TRUST you say?

For nearly twenty years I participated in labor negotiations with several different unions. There were two types of meetings. The general meeting where the union had fifteen to twenty people on their side and management had about the same. High level items were discussed, proposals exchanged and explained and there was frequent yelling and grandstanding, mostly for the benefit of the individuals seated behind the table as it was known. Nothing was actually accomplished.

The real work, the real exchange of ideas and solutions occurred in private, closed door if you like, meetings, at lunch with two or three people and telephone calls. That’s how things get done.

Too bad the never had a real job, non-profit “advocates” don’t understand that.
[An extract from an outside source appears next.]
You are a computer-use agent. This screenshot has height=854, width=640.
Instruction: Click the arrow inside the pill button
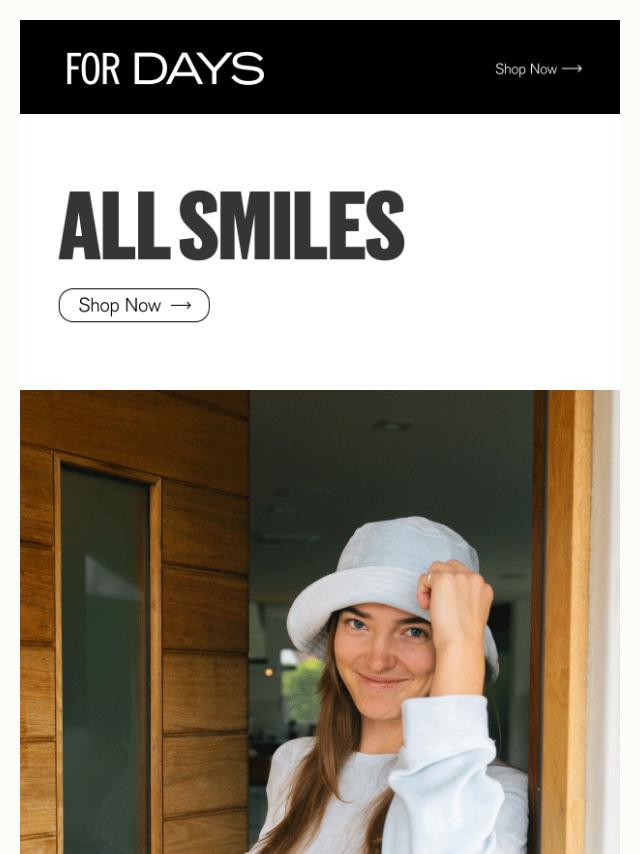coord(181,306)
Or perhaps they do and it’s just politics.

The TRUST Act would require the U.S. Department of the Treasury to report to Congress on the health of the Social Security and Medicare trust funds within 45 days of passage. Congress would then appoint bipartisan committees to come up with recommendations by June of 2021. Then, lawmakers would be required to take an up or down vote on the proposals, with no amendments allowed.

One comment

  1. Nothing ever gets done by committee. It is always a few people or a small “subcommittees” that work out the details. The important part is when proposals and compromises are done that the whole committee or in this case Congress get to have their say and vote. You need the close door sessions to say what needs to be said not an open public congressional televised carnival sideshows trying to get their sound bites retweeted.

    Even our city council has closed door “work sessions” but whatever they decide in the end has to be restated in a public forum.

    One more thing. Social Security Works pushes so much fake news about social security, that I almost did not read what followed their logo.